Put every line of the entries below into a numbered list, skipping any blank lines. Leave the pictures out.

Entries from a dataset
>>>>>

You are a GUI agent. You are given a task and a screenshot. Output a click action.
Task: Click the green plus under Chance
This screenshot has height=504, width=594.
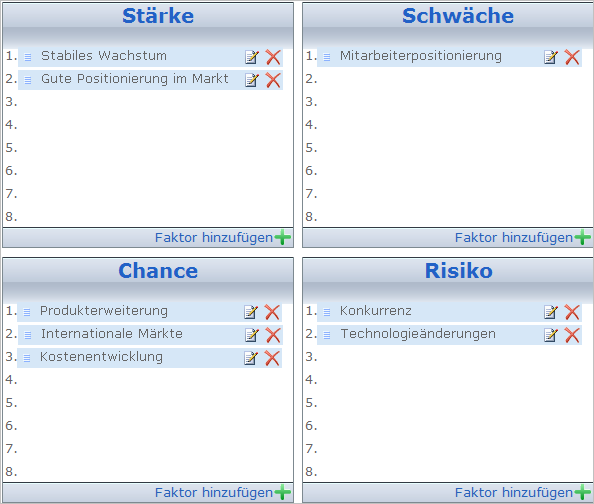pos(283,493)
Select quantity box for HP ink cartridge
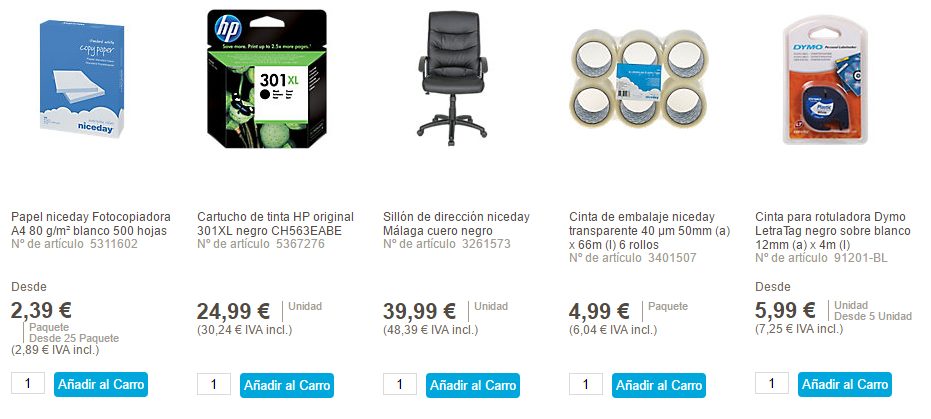This screenshot has height=419, width=931. tap(214, 384)
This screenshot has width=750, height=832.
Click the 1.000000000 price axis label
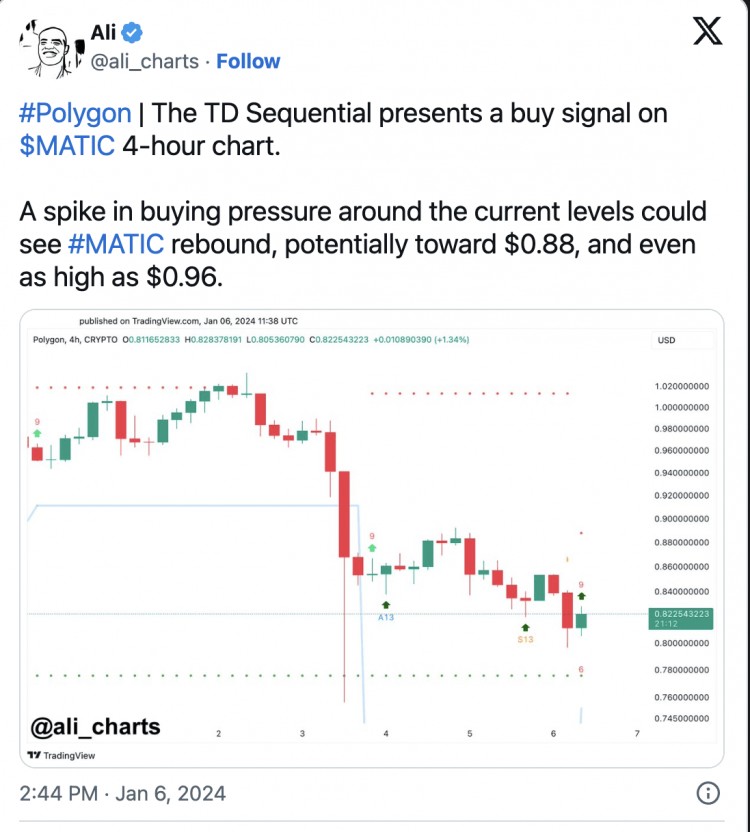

<<<<<

# Exercise response
1. You are a GUI agent. You are given a task and a screenshot. Output a click action.
2. Task: Click the green plus under Chance
3. This screenshot has height=504, width=594.
4. pos(283,493)
5. Select quantity box for HP ink cartridge
6. This screenshot has height=419, width=931. tap(214, 384)
7. This screenshot has width=750, height=832.
8. Click the 1.000000000 price axis label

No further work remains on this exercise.